OOo, the program, sucks. Office2007 is somewhat of a heavy pig, but even that is faster and more comfortable to work with than OOo.

Can't argue with personal preference.

Quote
As for ODF, that sucks as well. A bit less than MS's OOXML, but it still sucks. Just as OOXML, it's basically a messy memory dump, it's not super compatible between versions, and it's not properly documented - one of the developers working on gnumeric has a bunch of nice details about this. Also, it's outright insane using zip+xml based documents for anything but document exchange... which you'll realize as soon as you're working on anything larger than a "dear mum" letter.

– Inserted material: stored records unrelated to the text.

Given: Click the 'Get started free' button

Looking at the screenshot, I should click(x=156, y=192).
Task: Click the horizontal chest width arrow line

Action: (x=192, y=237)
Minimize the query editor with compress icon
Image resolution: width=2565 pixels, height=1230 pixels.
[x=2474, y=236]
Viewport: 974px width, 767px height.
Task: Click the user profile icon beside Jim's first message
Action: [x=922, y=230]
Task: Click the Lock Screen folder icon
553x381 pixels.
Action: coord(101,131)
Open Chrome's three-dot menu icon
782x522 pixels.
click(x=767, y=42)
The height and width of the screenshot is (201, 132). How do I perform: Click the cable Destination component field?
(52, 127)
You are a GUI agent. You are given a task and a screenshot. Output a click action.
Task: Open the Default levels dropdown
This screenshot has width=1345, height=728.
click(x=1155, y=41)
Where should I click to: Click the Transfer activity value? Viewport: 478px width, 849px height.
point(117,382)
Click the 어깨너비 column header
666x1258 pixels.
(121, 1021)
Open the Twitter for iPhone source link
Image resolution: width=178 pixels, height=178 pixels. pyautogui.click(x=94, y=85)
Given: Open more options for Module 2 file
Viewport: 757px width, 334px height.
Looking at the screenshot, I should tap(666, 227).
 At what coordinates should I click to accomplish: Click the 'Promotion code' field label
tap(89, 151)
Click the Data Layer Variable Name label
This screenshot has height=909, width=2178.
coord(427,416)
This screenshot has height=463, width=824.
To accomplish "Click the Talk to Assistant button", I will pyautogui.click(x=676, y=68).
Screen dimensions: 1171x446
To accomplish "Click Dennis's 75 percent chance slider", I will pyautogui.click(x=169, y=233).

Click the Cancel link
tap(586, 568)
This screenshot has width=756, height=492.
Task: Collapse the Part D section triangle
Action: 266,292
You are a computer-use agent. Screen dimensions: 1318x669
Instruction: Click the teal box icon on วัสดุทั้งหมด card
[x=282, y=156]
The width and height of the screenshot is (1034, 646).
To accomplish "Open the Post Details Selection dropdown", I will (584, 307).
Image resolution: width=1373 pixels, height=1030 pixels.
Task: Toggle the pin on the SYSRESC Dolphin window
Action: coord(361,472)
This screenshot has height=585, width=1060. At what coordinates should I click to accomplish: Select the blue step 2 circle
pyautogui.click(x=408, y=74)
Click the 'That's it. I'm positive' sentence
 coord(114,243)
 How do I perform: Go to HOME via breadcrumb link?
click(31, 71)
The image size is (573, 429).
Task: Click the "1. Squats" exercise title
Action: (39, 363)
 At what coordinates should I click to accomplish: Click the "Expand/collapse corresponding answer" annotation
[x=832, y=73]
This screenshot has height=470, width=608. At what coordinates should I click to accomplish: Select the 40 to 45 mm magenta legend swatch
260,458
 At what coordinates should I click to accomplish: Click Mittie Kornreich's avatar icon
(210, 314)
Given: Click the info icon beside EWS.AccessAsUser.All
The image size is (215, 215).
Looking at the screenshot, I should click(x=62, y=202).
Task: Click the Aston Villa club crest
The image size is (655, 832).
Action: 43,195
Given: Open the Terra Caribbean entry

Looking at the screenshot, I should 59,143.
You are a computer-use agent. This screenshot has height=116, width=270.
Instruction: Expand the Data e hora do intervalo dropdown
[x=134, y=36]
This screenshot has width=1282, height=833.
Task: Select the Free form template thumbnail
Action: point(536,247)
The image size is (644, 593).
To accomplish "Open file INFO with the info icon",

Hmm, well that's complete bull. Let's take a look at how OOXML and ODF represent a staple of document formats: text color and alignment. If I created six documents: word processor, spreadsheet and presentation graphics, in OOXML and ODF formats. In each case I entered one simple string "This is red text." In each case I made the word "red" red, and right aligned the entire string. The following table shows the representation of this formatting instruction in OOXML and ODF, for each of the three application types:

odf-vs-ooxml-instructions.png

ODF uses the W3C’s XSL-FO vocabulary for text styling, and uses this vocabulary consistently. OOXML’s representation, on the other hand, appears incompatible with any deliberate design methodology. Instead, it's obvious this accurately reflects the internals of Microsoft Office, and shows how these three applications were developed by three different, isolated teams. Heckuva job, Microsoft!